:: DOKUMENTTEXT

Krimi-Couch Rezension vonMai 2009

Glück im Spiel Pech in der Liebe

Wirft man einen Stein ins Wasser, schlägt er Wellen. Da kann das Leben noch so beschaulich geplant, die Familienplanung mit besten Vorsätzen angegangen worden sein. Burn und seine Frau trägt eine dieser Wellen bis nach Kapstadt in Südafrika, wo sie unter falschem Namen ihrem alten Leben zu entrinnen suchen, in dem sie in Amerika zu ertrinken drohten.

Roger Smith lässt uns in seinem Erstling nicht viel Zeit. Er reißt uns mitten in eine Story, bei der es einzig und allein ums Überleben geht. Kapstadt nennt er selbst die Hauptstadt der Vergewaltigung und des Verbrechens und so verwundert es nicht, dass Burn als Familienvater zwei Eindringlinge sogleich ermordet, die seine schwangere Frau in ihrem Haus bedrängen. Smith schneidet seine Story schnell. Wie im Film reißt er die Geschichte in Szenen auf, beleuchtet die Handlung in Gegenschnitten und setzt die überhitzten Pole zum Grande Finale zusammen. Atemlos springt er zwischen Figuren und Schauplätzen hin und her und entwickelt neben dem Psychogramm eines Gehetzten das Bild einer südafrikanischen Gesellschaft, die gelernt hat, am Rand des Abgrunds das Leben abzugrasen.

Egal ob Polizist, Verbrecher, Drogenabhängige, Aufrechte wie Korrupte: Sie alle erscheinen nicht wie jemand, der seine Zukunft, gar Gegenwart wirklich im Griff hat. Rachegefühle treiben sie vor sich her.

::::
:: GESPEICHERTE DATENSÄTZE

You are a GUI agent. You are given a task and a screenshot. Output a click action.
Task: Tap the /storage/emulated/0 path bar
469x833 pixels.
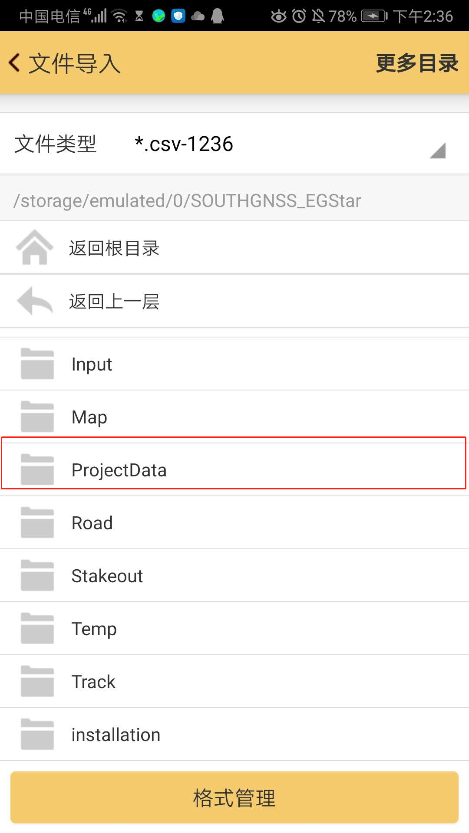pyautogui.click(x=187, y=201)
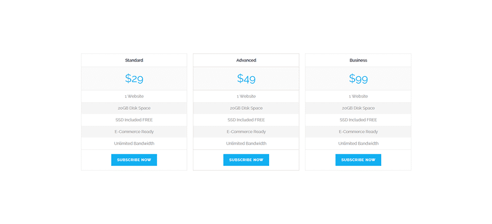Click Unlimited Bandwidth in Advanced plan
492x224 pixels.
point(246,143)
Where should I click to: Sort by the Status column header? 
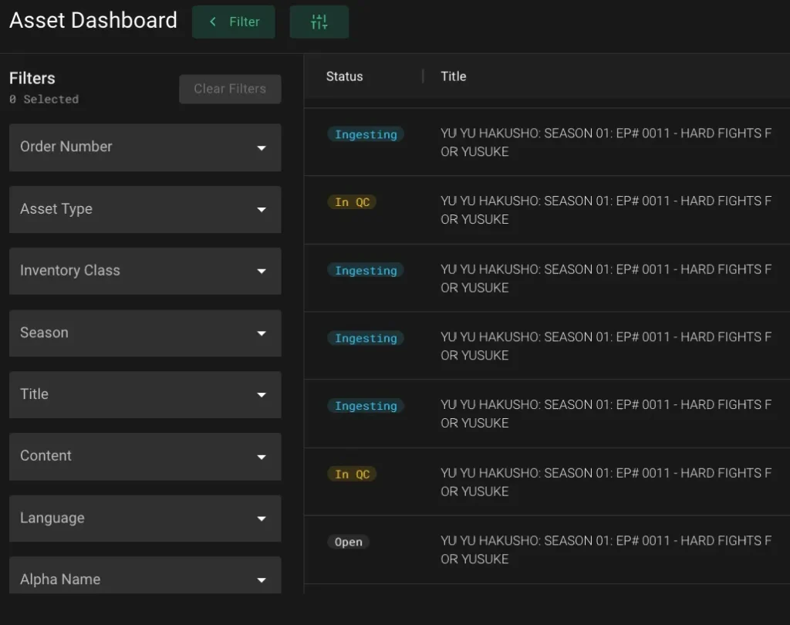[x=344, y=76]
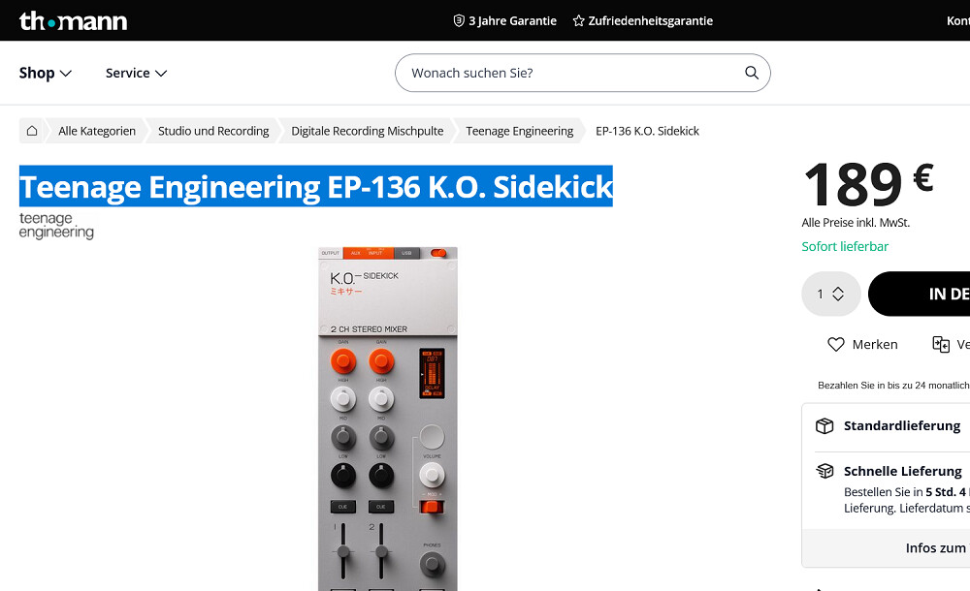Click the 3 Jahre Garantie shield icon

(x=459, y=21)
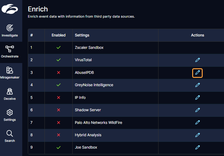This screenshot has height=156, width=224.
Task: Edit the Shadow Server configuration
Action: (x=197, y=110)
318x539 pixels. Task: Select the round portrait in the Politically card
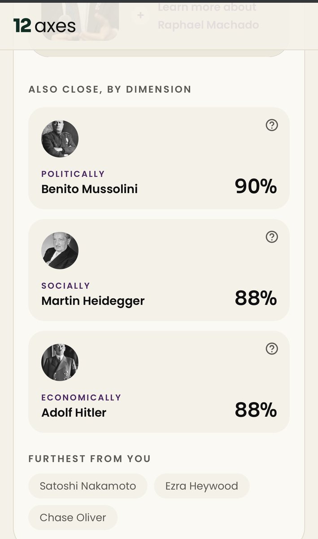pyautogui.click(x=60, y=139)
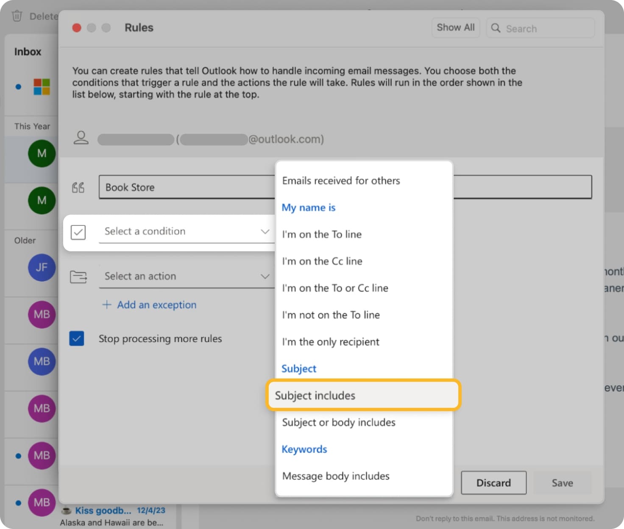The image size is (624, 529).
Task: Click the search magnifier icon in the Rules dialog
Action: [495, 28]
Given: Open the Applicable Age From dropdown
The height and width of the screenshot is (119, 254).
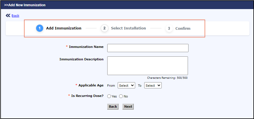Looking at the screenshot, I should (126, 85).
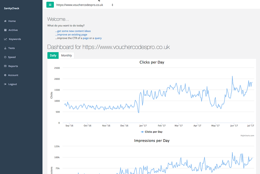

::::

AUFGABEN →
• a. Nenne alle Personengruppen, die die Krimi-Rezension in dem Satz aufzählt, der mit „Egal ob Polizist“ beginnt.
• b. Prüfe anhand der Krimi-Rezension, ob diese Aussagen zutreffen, und belege jede Antwort mit einem wörtlichen Zitat: (i) Burn und seine Frau leben in Kapstadt unter falschem Namen. (ii) Burns Frau ist schwanger. (iii) Burn ermordet drei Eindringlinge.
• c. Führe die Krimi-Rezension über Kapstadt nach ihrem letzten Satz fort.
Die Datensätze sind eigenständiges Material und gehören nicht zum Dokumenttext.

LÖSUNGEN JE AUFGABE →
• a. Polizist, Verbrecher, Drogenabhängige, Aufrechte, Korrupte

• b.
(i) Ja: „wo sie unter falschem Namen ihrem alten Leben zu entrinnen suchen“
(ii) Ja: „die seine schwangere Frau in ihrem Haus bedrängen“
(iii) Nein: „dass Burn als Familienvater zwei Eindringlinge sogleich ermordet“

• c.
Viele Mittelständler wie Burn - in Amerika oder anderswo - müssen miterleben, wie ihre besten Absichten daran scheitern, dass die Aufträge ausbleiben, die Insolvenz droht. Geschweige denn, wenn einer wie Burn von den Karten und dem eigenen Glück überzeugt ist und lange Zeit durch die Gewinne am Spieltisch, die Verluste im Alltag auszugleichen versteht, um seiner Frau ein komfortables Leben zu ermöglichen, um als Gewinner dazustehen.

Ans fremde Ufer gespült

Wer würde nicht zum Strohhalm greifen, wenn er das Aus so nah vor Augen hat. In Burns Fall endet die Gewinnsträhne nach einem gelungenen Coup und einem toten Polizisten in einer abenteuerlichen, finanziell gut ausgestatten Flucht in Kapstadt . Seine Frau jedoch empfindet die nächtliche Rettung nicht als Heldentat und denkt selber an Flucht, will sich und die Kinder retten, indem sie zur amerikanischen Botschaft geht, um das Versteckspiel zu beenden. Smith gelingt das Portrait einer Handvoll atemloser Loser, die sich selbst mit leeren Versprechungen mitten im Überleben halten. Er findet für seine kleinen Helden sprechende Namen wie Burn oder Disaster Zondi.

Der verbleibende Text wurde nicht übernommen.